Reading text —
★ ★ ★ ★ ★

2018: Most Influential Book
This summer, I was psychologically out of sorts and filled with despair for no good reason. I’ve been prone to these blue periods throughout my life.
So… in a season when I found myself at the top of my game professionally… when I found myself with a beautiful wife and daughter… when I found myself in the best physical shape of my life… I could not, for the life of me, figure out why I was so miserable.
I didn’t keep count of the number of books I read throughout the year. A reconstructed list has 56 entries. But I’m really terrible at remembering all of them… because they may have failed to make an impact.
There was one, however, that changed the way I view the world.
Independently published in 2016 and spanning 137 pages, Enough is a slim volume of essays that cuts to the heart of many modern societal ills. This is not a collection of rants. Rather, Rhone provides for us a way forward. And it is perhaps more important now than on the day it was originally published.
There are plenty of books focusing on minimalism. Bloggers tout it as a life-changing religion. There are documentaries and television segments. Everything is white and gray and sparse. And while there is no doubt it is in the best interests of our mental health to minimize, minimalists can be a bit over the top. It is as if the movement has become a form of perfectionism leading to increased rather than decreased anxiety. That very well could be the definition of a “cult.”
Instead of the deprivation of stark minimalism or the emptiness of rampant consumerism, Rhone advocates for balance… or… Enough.
What is enough for you will be different from what is Enough for me. Also, what is Enough for each of us will change with changing conditions.
It is highly personal. It is a never-ending process of questioning, reflection and introspection. And Rhone is very clear… “Enough is hard work.”

★ ★ ★ ★ ★

Extracted material —

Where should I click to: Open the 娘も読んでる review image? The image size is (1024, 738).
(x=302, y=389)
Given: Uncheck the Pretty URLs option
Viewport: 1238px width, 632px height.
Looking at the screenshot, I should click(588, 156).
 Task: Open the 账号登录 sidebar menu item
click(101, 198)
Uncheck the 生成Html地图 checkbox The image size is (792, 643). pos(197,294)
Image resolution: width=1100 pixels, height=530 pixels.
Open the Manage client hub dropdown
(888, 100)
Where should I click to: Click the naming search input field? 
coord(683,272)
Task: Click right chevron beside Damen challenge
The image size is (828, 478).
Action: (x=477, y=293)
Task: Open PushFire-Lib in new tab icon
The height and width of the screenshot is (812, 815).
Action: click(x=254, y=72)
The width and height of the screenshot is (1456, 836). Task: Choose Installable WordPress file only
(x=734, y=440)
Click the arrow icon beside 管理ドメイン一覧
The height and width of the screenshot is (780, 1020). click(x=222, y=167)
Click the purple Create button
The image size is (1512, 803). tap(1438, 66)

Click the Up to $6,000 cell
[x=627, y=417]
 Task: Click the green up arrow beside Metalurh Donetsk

★ ★ ★ ★ ★

Required actions —
1 – List every circumstance the blog post says the writer found themselves in during the season when they were so miserable.
2 – Answer these questions using the blog post, one line each:
(a) How many entries does the writer's reconstructed reading list have?
(b) In what year was Enough independently published?
(c) According to the quotation from Rhone, what is Enough?
3 – Write out the passage of the blog post between "There are plenty" and "balance… or… Enough.", inclusive.
The records are not needed for anything that comes after them.

Solutions to each task —
1 –
- At the top of their game professionally
- With a beautiful wife and daughter
- In the best physical shape of their life

2 –
(a) 56
(b) 2016
(c) Hard work

3 –
There are plenty of books focusing on minimalism. Bloggers tout it as a life-changing religion. There are documentaries and television segments. Everything is white and gray and sparse. And while there is no doubt it is in the best interests of our mental health to minimize, minimalists can be a bit over the top. It is as if the movement has become a form of perfectionism leading to increased rather than decreased anxiety. That very well could be the definition of a “cult.”
Instead of the deprivation of stark minimalism or the emptiness of rampant consumerism, Rhone advocates for balance… or… Enough.